Lilting is not a character study. You’d think it’d be a character study since it’s studying two characters to the detriment of all else (including the actors’ performances), but it’s actually a flashback-filled attempt at lyricism. Except for Lilting and writer and director Khaou, lyricism just means flashbacks. And the same editing device where dialogue plays between cuts, so someone won’t be talking on-screen during a shot because the shot’s from after they got done talking, but the sound will be their dialogue over their unmoving lips in close-up. Khaou and editor Mark Towns must think this fracturing device adds something to the scene because they do it repeatedly.
Lilting’s a series of unconsidered narrative devices; they’re not bad on their own, sometimes even good (or potentially good); strung together, they don’t add up.
The film’s about an intensely dramatic situation. Cheng Pei-pei is a Chinese-Cambodian woman who’s been a British citizen for thirty years; she never learned any English. In old age, she relied on son Andrew Leung to negotiate the English-speaking world for her. He stuck her in an old folks’ home, decorated like the fifties and sixties, to try to confuse the residents into thinking they’re young, but it just makes them sadder.
Then he died.
It takes most of the movie to find out how and why he died.

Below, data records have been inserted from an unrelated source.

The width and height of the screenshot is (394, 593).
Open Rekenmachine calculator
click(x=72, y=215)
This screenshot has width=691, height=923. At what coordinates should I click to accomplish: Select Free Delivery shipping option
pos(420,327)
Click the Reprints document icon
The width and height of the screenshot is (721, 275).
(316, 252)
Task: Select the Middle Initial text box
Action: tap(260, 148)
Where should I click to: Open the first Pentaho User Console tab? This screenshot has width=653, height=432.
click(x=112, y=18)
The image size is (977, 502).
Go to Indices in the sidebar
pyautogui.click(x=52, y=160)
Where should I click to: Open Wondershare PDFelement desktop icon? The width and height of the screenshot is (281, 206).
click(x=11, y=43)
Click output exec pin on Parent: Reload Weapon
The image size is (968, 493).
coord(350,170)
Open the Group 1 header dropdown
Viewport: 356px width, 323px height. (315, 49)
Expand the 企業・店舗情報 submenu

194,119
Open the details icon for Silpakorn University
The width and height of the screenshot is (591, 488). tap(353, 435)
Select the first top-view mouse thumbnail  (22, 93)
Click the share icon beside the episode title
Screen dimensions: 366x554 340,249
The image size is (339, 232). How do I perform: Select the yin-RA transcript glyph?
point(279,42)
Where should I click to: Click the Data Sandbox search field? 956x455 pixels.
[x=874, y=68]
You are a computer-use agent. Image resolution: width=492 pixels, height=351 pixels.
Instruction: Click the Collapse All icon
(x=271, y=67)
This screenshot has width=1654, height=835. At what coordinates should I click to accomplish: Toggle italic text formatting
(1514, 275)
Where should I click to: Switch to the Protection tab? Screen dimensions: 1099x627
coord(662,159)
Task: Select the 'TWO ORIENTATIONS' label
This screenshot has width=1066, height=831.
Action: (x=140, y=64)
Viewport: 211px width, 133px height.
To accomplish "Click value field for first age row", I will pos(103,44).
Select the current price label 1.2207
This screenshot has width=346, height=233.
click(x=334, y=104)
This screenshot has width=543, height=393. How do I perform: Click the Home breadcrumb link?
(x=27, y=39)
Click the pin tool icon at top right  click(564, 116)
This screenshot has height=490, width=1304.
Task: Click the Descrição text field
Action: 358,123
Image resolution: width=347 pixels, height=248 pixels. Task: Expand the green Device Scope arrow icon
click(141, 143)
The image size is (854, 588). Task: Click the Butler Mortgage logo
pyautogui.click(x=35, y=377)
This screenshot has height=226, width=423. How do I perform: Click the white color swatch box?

But he died, and she thinks about him a lot, hence the flashbacks. Sometimes the flashbacks transition into the present day through editing hijinks. Khaou knows the flashbacks will have an emotional intensity, but he doesn’t want to do anything with that intensity. Just create it and let it sit, which is fine when the film’s building to something.
Only Lilting isn’t building to anything. Quite the opposite; it’s a denial of building to anything. But for most of the runtime, Khaou pretends it’s going somewhere to get some dramatic momentum.
Leung’s boyfriend, Ben Whishaw, comes to the old folks’ home to visit Cheng, and she’s not happy to see him. Unfortunately, Leung never told mom Cheng he was gay, so instead, she thinks Whishaw is her dead son’s shitty, bossy white guy roommate.
Whishaw hires an amateur translator, Naomi Yang, for Cheng and her old folks’ boyfriend, Peter Bowles. Most of the film will be Cheng and Yang talking in Mandarin without subtitles. There are some subtitles, but only when the movie wants the intended audience to know what’s going on. I wonder how it plays to native Mandarin speakers, especially moms over fifty who thought they’d be seeing a movie about Cheng. Instead, it’s mainly about Whishaw projecting on her. Sympathetically.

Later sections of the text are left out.